On Friday, the central bank kept benchmark repo rate unchanged at 5.25%, but raised FY27 inflation projections to 5.1% -- 50 bps higher than 4.6% projected in April. As higher energy prices pass-through the economy via higher transportation costs, food prices and so on, the impact is likely to be felt on the broader economy and so RBI revised FY27 growth estimates downwards to 6.6% from 6.9% projected earlier. Disappointingly, its 100 bps lower than FY26's real GDP growth of 7.6%.

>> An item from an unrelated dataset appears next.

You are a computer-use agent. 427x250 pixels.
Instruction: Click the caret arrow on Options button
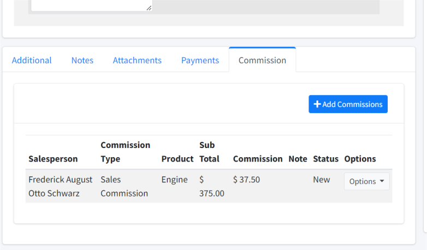[382, 181]
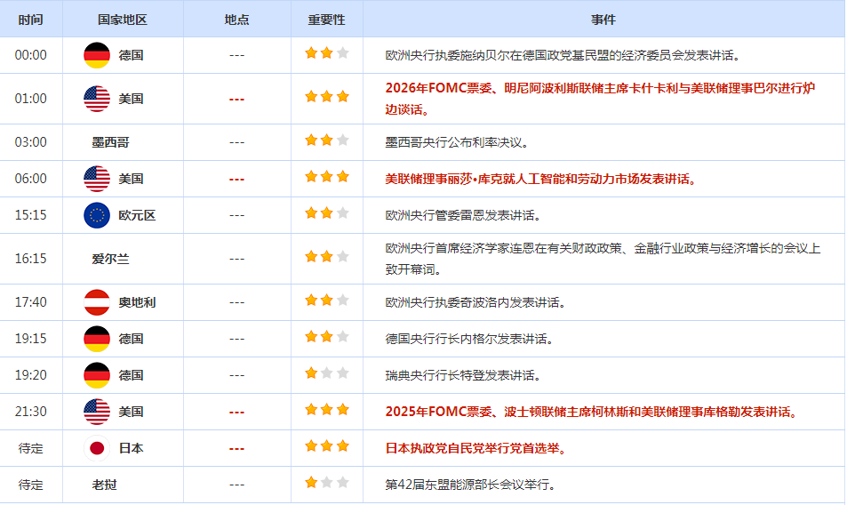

In April, headline inflation increased for the sixth straight month to settle at 3.48% with food inflation printing at 4.2%. But as Governor Sanjay Malhotra noted, retail inflation remained well below the RBI's 4% target in both March and April. However, April's wholesale price inflation hit 8.3% -- the highest in nearly four years. It means, consumers may soon witness the reality in their shopping baskets as the pass-through of higher input costs to headline inflation is becoming evident. What's unclear though is if the price rise is transitory or remains sticky yet again.
Acknowledging that uncertainty prevails with regards to both the duration and magnitude of the West Asia conflict, the Monetary Policy Committee (MPC) retained the policy stance at nuetral. Accordingly, inflation in Q1 is pegged at 4.2%, Q2 at 5.1%. Q3 at 5.9%, and Q4 at 5.4%, while core inflation for FY27 is estimated at 4.7%.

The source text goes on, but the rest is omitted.